Smart Vessel Technology Comes to MMA

With a wrench in hand, Mary Shea climbed into the bilge of a boat in Portland, Maine harbor that gave little hint that it is a harbinger of the future.

Shea, a fifth-year marine systems engineering major, worked as an intern last summer for Boston-based Sea Machines Robotics, a leading developer of autonomous command and advanced perception systems for workboats and other commercial surface vessels.

The boat was a 30-foot Kvichak Marco skimmer boat, an aluminum hull workboat for oil spill clean-up.

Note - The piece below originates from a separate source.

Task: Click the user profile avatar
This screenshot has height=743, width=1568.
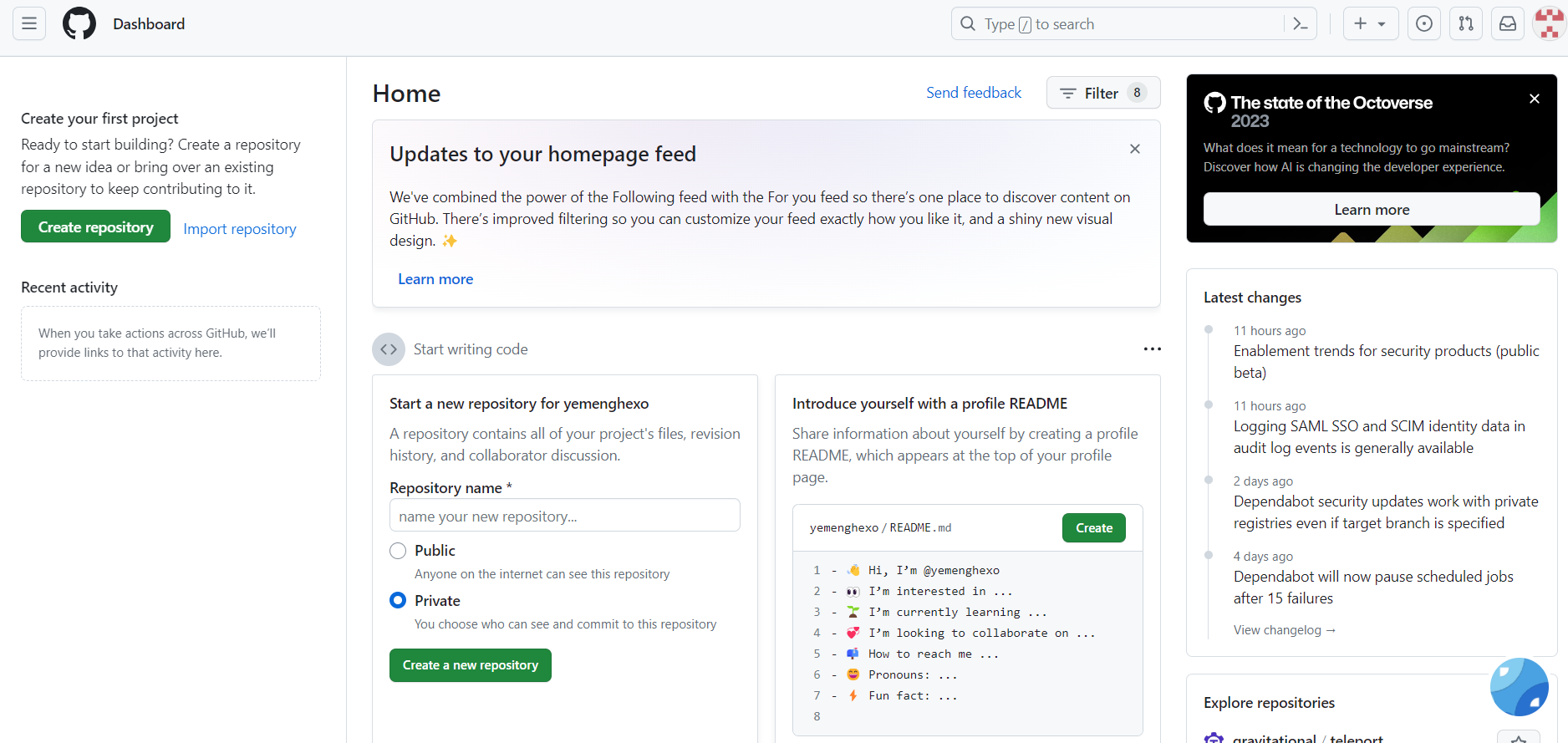Action: coord(1549,24)
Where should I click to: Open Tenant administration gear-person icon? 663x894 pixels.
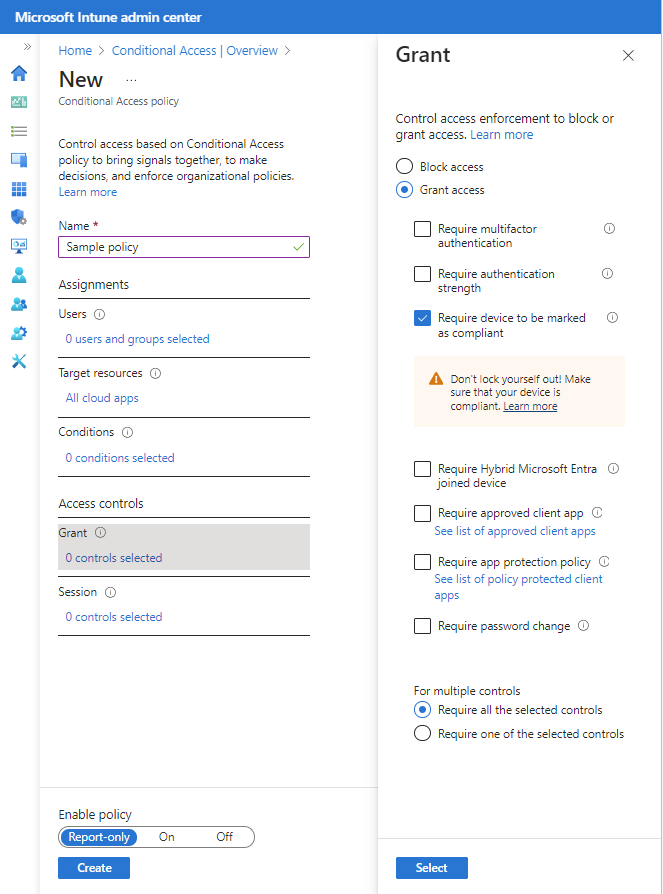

Shea helped install a rudder control, ignition harness, and other systems that converted the vessel into the world’s first autonomous spill response vessel, demonstrated in August before the U.S. Maritime Administration (MARAD), naval, environmental, and industry representatives.

During the demonstration, the boat, commissioned for the Marine Spill Response Corporation with support by MARAD, was alternatively commanded from shoreside by a Sea Machines operator and a second vessel in the harbor to perform autonomous waypoint and gridline tracking, as well as remote-controlled deployment of an onboard boom, skimmer belt and other response equipment.

While the vessel operated autonomously in the harbor, Sea Machines’ Lauren Lamm, vessel test lead, explained that an operator using the company’s autonomous-command and remote-helm control system, called SM300, can command and control the skimmer from anywhere in the world that has a network connection.